On Earth, volcanoes are associated with eruptions of fiery rock and ashes. On other planets, a different type of volcano exists called ice volcanoes or cryovolcanoes.

Dr. Rosaly Lopes, a senior research scientist at NASA's Jet Propulsion Laboratory (JPL) in Pasadena, California, said cryovolcanoes release different materials when they erupt. Instead of rocks, ashes, and gases, cryovolcanoes release ice, water, and other materials like methane and ammonia.

Lopes said cryovolcanoes have ice crust and a layer of water or something like ammonia. When the liquid comes to the surface, they call it cryovolcanism, which means "cold volcanism."

Although the materials differ from terrestrial volcanoes, the process is comparable.
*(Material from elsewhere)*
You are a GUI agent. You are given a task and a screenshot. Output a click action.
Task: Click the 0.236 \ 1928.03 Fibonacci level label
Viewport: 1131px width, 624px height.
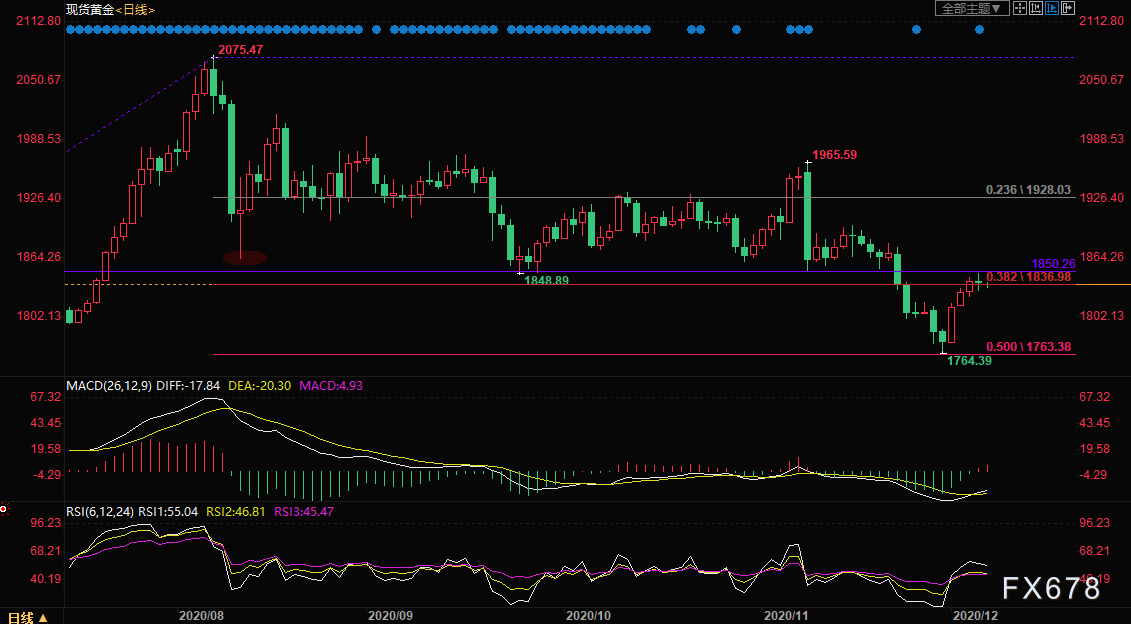(x=1028, y=189)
Lopes said they still call it "volcanism because it's a process that brings material from the interior of the satellite to the surface."

Dr. Randy Kirk, a geophysicist at the U.S. Geological Survey's Astrogeology Science Center in Flagstaff, Arizona, relates a phenomenon that occurs on Earth to the icy plumes. He compares it to a geyser that shoots steam into space as it reaches escape velocity.

According to Kirk and Lopes, Triton, the biggest of Neptune's 13 moons, has historical cryovolcanism evidence. The smooth plains, mounds, and rock pits that NASA's Voyager 2 mission discovered make up Triton's surface. Many scientists believe that a cryovolcano's frozen flows contributed to the landscape's formation.